Je soussigné Tant-Bourrin, né le gnnn/gnnn/gnnngnngnn (bin quoi, on peut être mort et avoir encore des coquetteries !), à Bourrinville (département de Selle-et-Harnais), demeurant 1 rue des Equidés à Bourrinville :

  • lègue à Saoul-Fifre, mon mot de passe administrateur de Blogborygmes, à savoir "mortauxbouseux" (hem... oui, je sais... mais bon...)
  • lègue à Manou, le droit de pondre un billet un jour sur deux au lieu de un jour sur trois, ce qui lui permettra de produire plus rapidement les 15569 billets qu'elle s'est par contrat engagée à fournir et d'obtenir par là-même plus rapidement sa libération
  • aux lecteurs habituels de ce blog, lègue le droit de me pleurer et de signer le registre de condoléances dans les commentaires de ce billet
  • à Tant-Bourrine, ma douce moitié, lègue l'essentiel : tout mon amour, imputrescible malgré la mort de mes cellules. Et puis aussi tous les biens matériels, parce que l'on est mariés sous le régime de la communauté de biens et parce que l'amour, ça ne se mange pas en salade
  • à Tant-Bourriquet, mon pauvre orphelin chéri, lègue tous mes rêves et la force d'aller plus loin, même sans la main d'un papa pour tenir la sienne, et lègue surtout le droit de reprendre ma place au sein de Blogborygmes S.A. dès qu'il saura écrire (si le Souf' lui fait des misères, je viendrai le tirer la nuit par ses doigts de pied)

Fait et écrit et signé de ma main en toute lucidité et en possession de toutes mes facultés, à Bourrinville, le 28 janvier 2007.



Voilà, une bonne chose de faite. Je me sens en paix et désormais prêt à mourir demain (c'est à dire ce matin, à l'heure où ce billet sera mis en ligne).

Pardon ? Comment puis-je être si sûr de mourir à si brève échéance ?

Ah, malheureux ! Les choses sont pourtant simples : tous les lundis matins, au boulot, je subis quelque chose d'inhumain, d'épouvantable, de mortel.
Une souffrance.
Une purge.
Une torture.

Une réunion de service.

Je crois que je vous en ai déjà parlé quelque part, de mes réunions de service, mais je n'ai pas envie de rechercher dans quel billet : le temps m'est trop compté, et il vaut bien mieux que je le réserve pour mes ultimes prières.
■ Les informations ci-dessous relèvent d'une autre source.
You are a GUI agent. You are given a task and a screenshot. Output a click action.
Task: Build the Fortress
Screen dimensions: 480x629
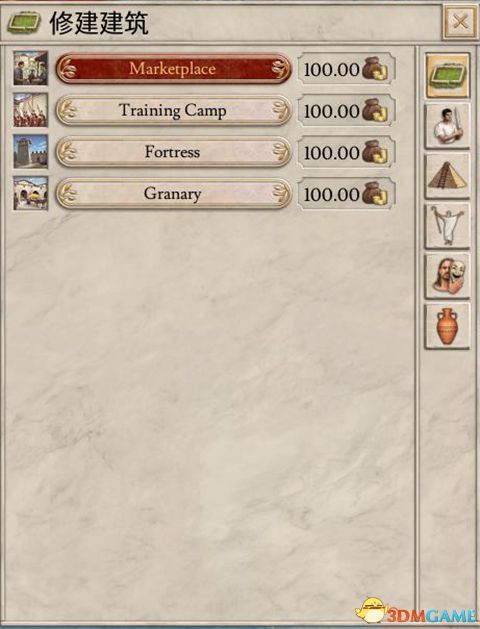pyautogui.click(x=173, y=152)
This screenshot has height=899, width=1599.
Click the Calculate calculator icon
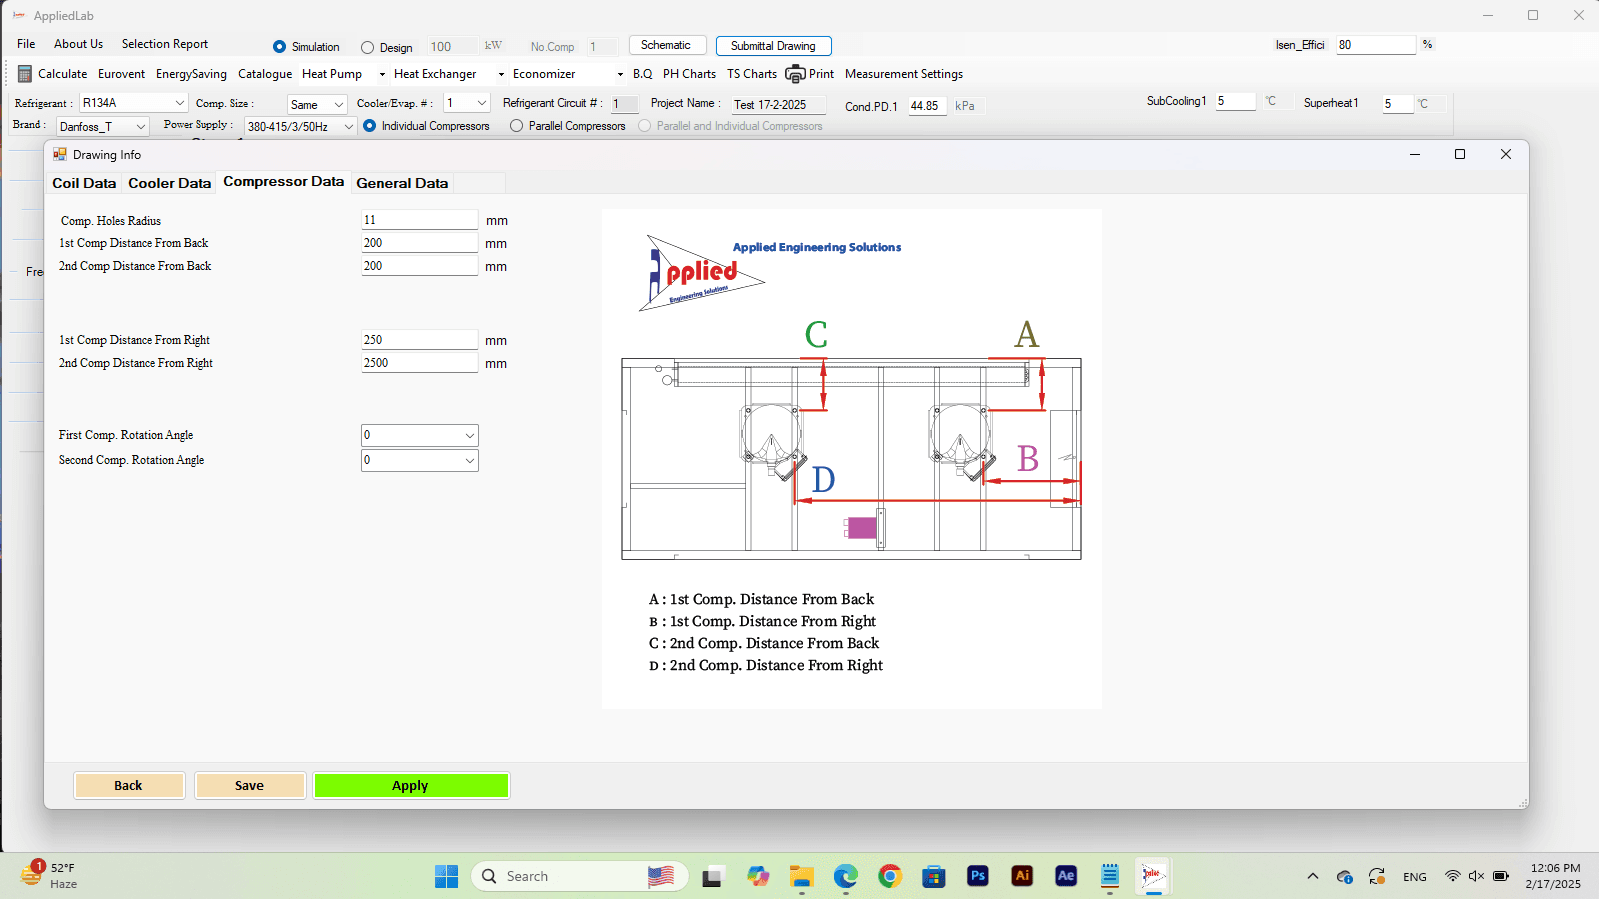pos(25,74)
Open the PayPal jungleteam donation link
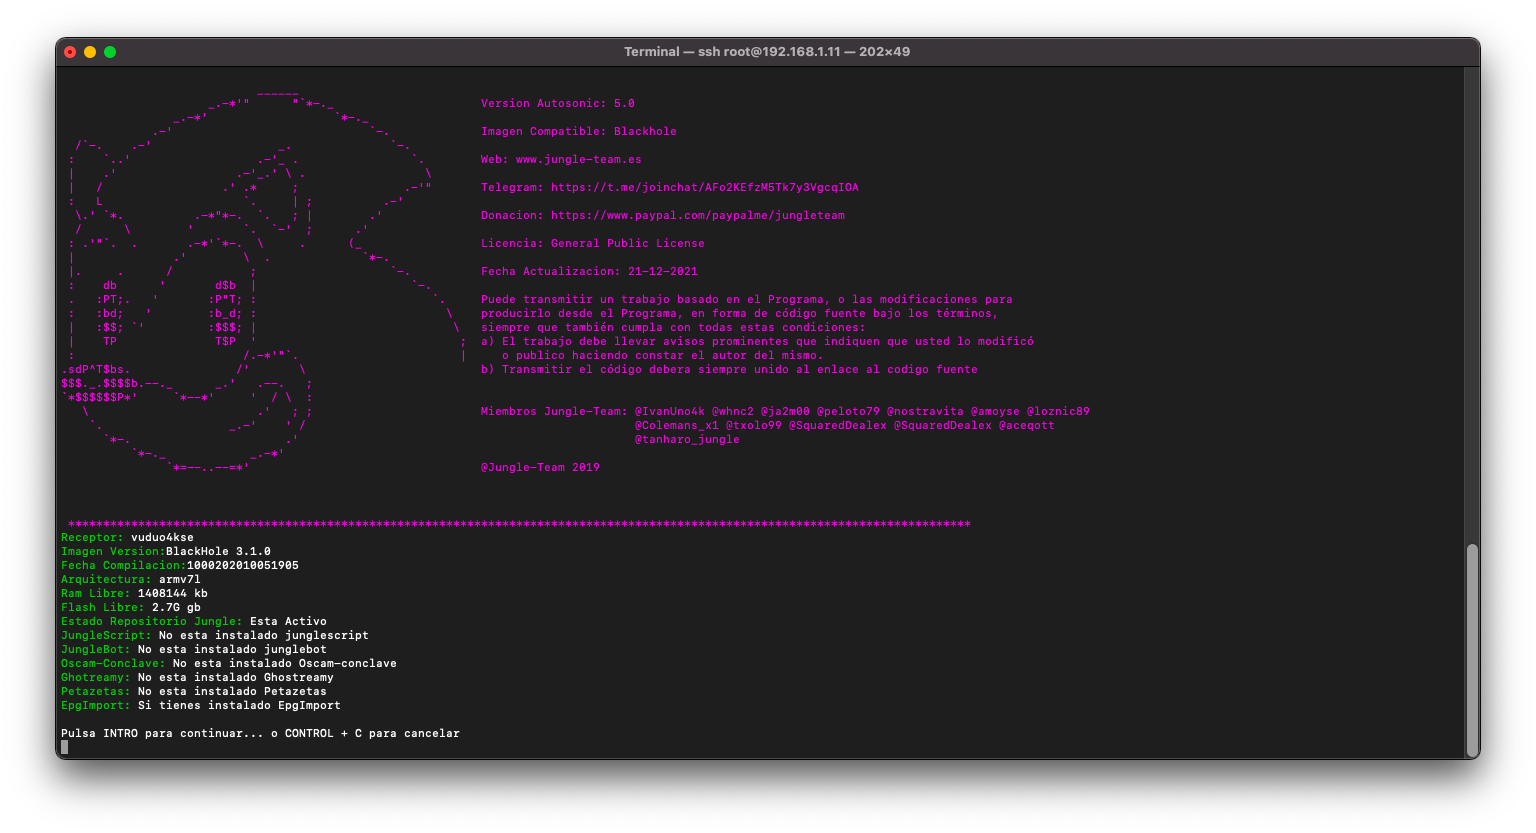Image resolution: width=1536 pixels, height=833 pixels. coord(697,216)
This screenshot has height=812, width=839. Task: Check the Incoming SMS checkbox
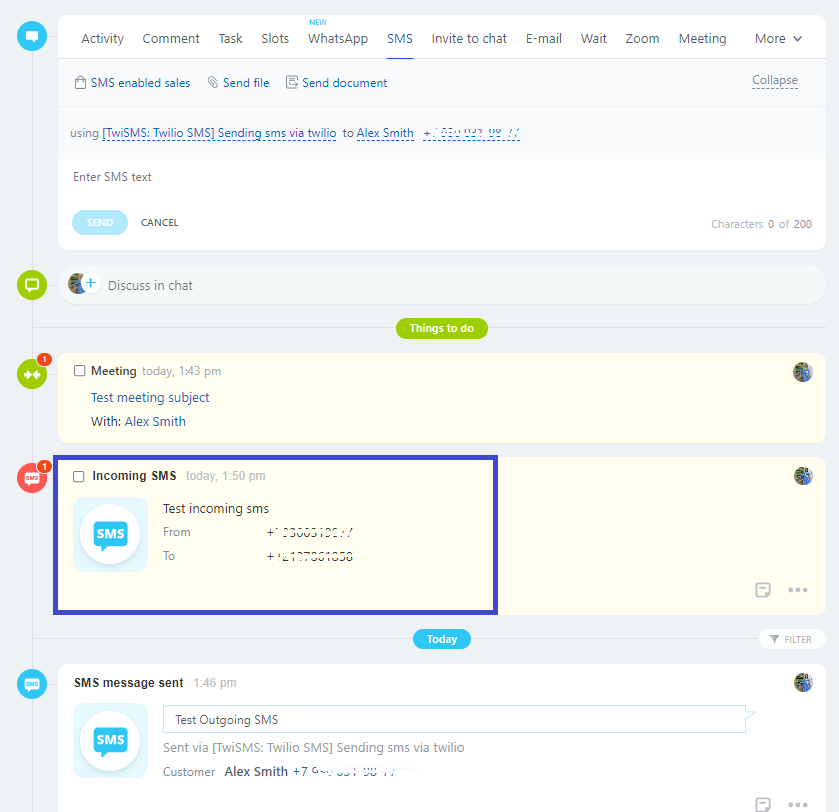(x=79, y=476)
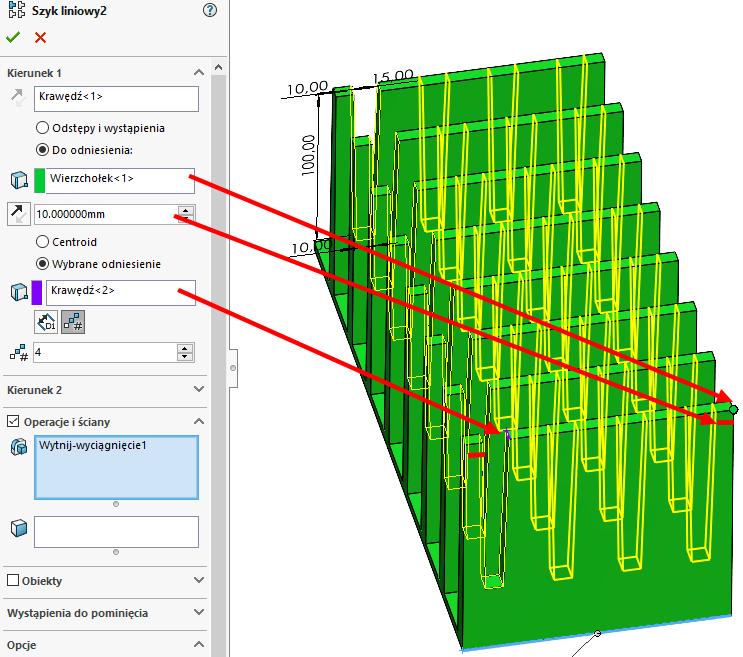The image size is (743, 657).
Task: Cancel the pattern with the red X
Action: coord(41,37)
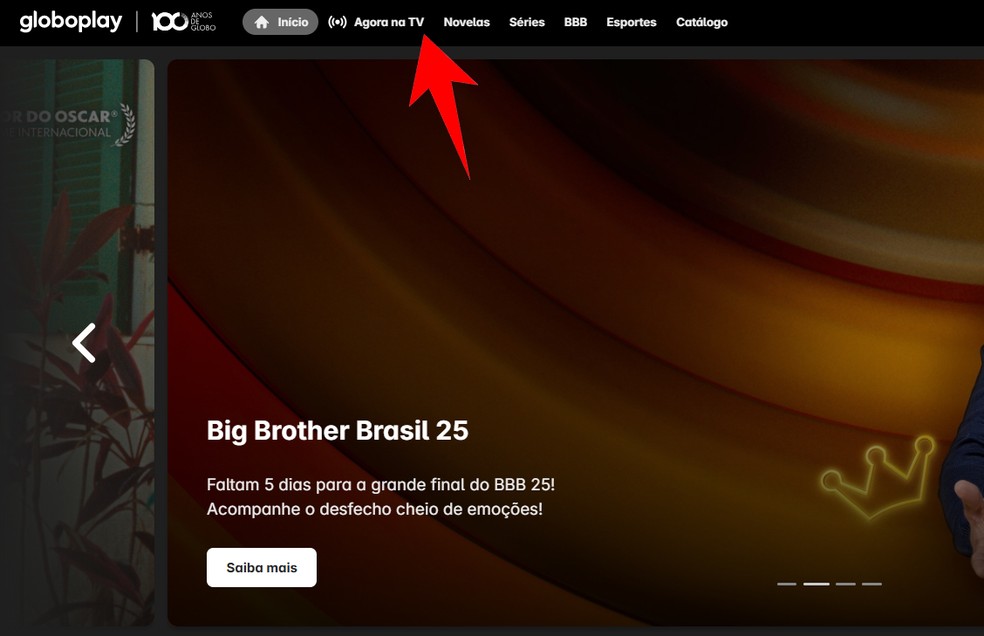Click the live broadcast icon beside Agora na TV
Viewport: 984px width, 636px height.
pyautogui.click(x=337, y=23)
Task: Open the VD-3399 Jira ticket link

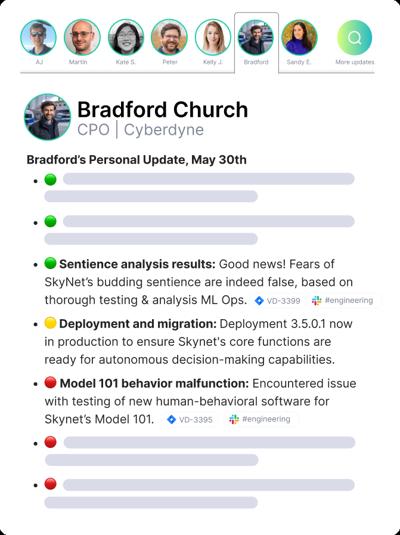Action: tap(278, 301)
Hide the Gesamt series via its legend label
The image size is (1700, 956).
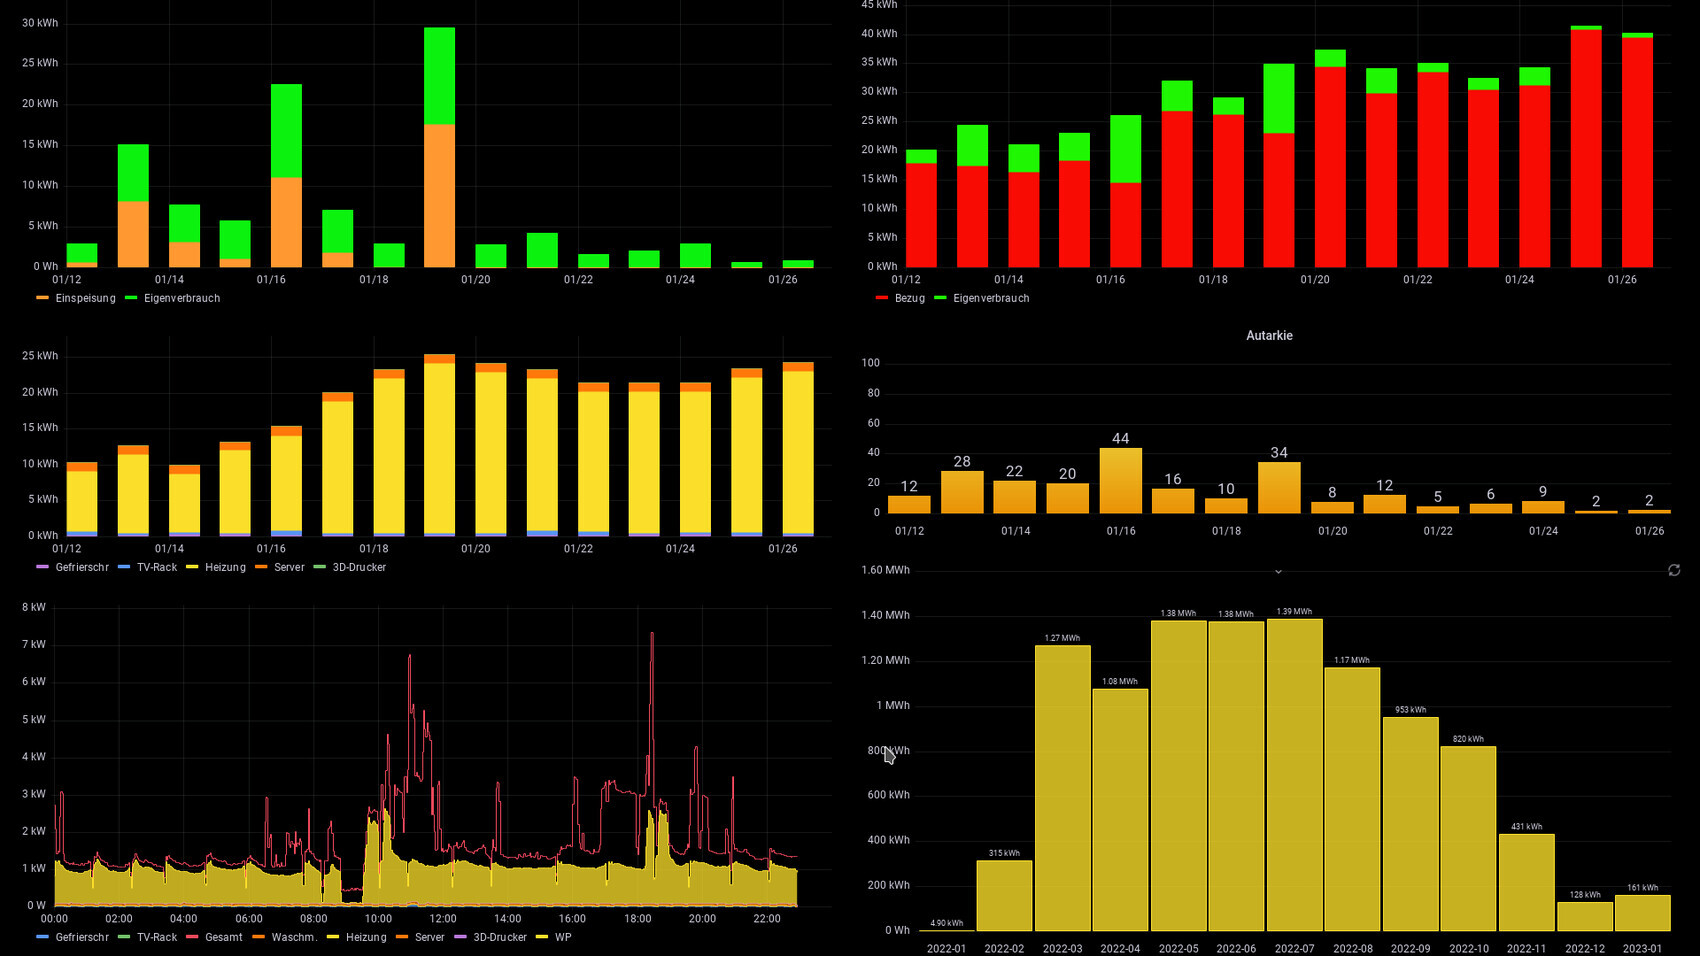(223, 937)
Sachez simplement que je suis doté d'un chef souffrant de diarrhée verbale, d'un prurit de détails accompagnés d'incontinence temporelle. En d'autres termes, avec lui, les réunions, au lieu de se limiter à un rapide échange sur les points essentiels permettant aux différentes équipes de travailler en bonne intelligence, se transforment en un magma gluant de phonèmes non signifiants, en échanges bilatéraux sur le fond des dossiers (échanges mortellement longs et, bien entendu, jamais conclusifs), en répétition ad libitum de ce qui a déjà été dit la semaine précédente et la semaine précédant la précédente, en dégoisements interminables et sans aucun fil logique (mon chef de service est la seule personne que je connaisse capable de changer d'idée entre le début et la fin d'une de ses phrases).

Bref, ce lundi matin, comme tous les lundis matins, je vais souffrir quatre heures durant. Quatre heures sans fin à rester le cul sur la chaise, à résister au sommeil (le poids des mots, le choc des paupières), à opiner du chef de temps en temps pour faire semblant de suivre le flux gélatineux de la bouillie orale et à ressasser tout ce que je pourrais faire de passionnant pendant ce temps au lieu d'être là à me morfondre.

Et inutile d'espérer mettre en oeuvre les préceptes que je vous ai délivrés naguère : en petit comité autour d'une minuscule table ronde, c'est sans espoir.

Bref, je vais crever ce matin.

Oui, je vais mourir comme tous les lundis matins. Mais avec la triste perspective de ressuciter pour crever de nouveau le lundi matin suivant.

Vous comprenez mieux le pourquoi de mon testament maintenant ?

Et pour finir ce billet passablement décousu, un petit dessin de l'excellent Gabs qui illustre parfaitement ce à quoi ressemblent les lundis matins à la maison...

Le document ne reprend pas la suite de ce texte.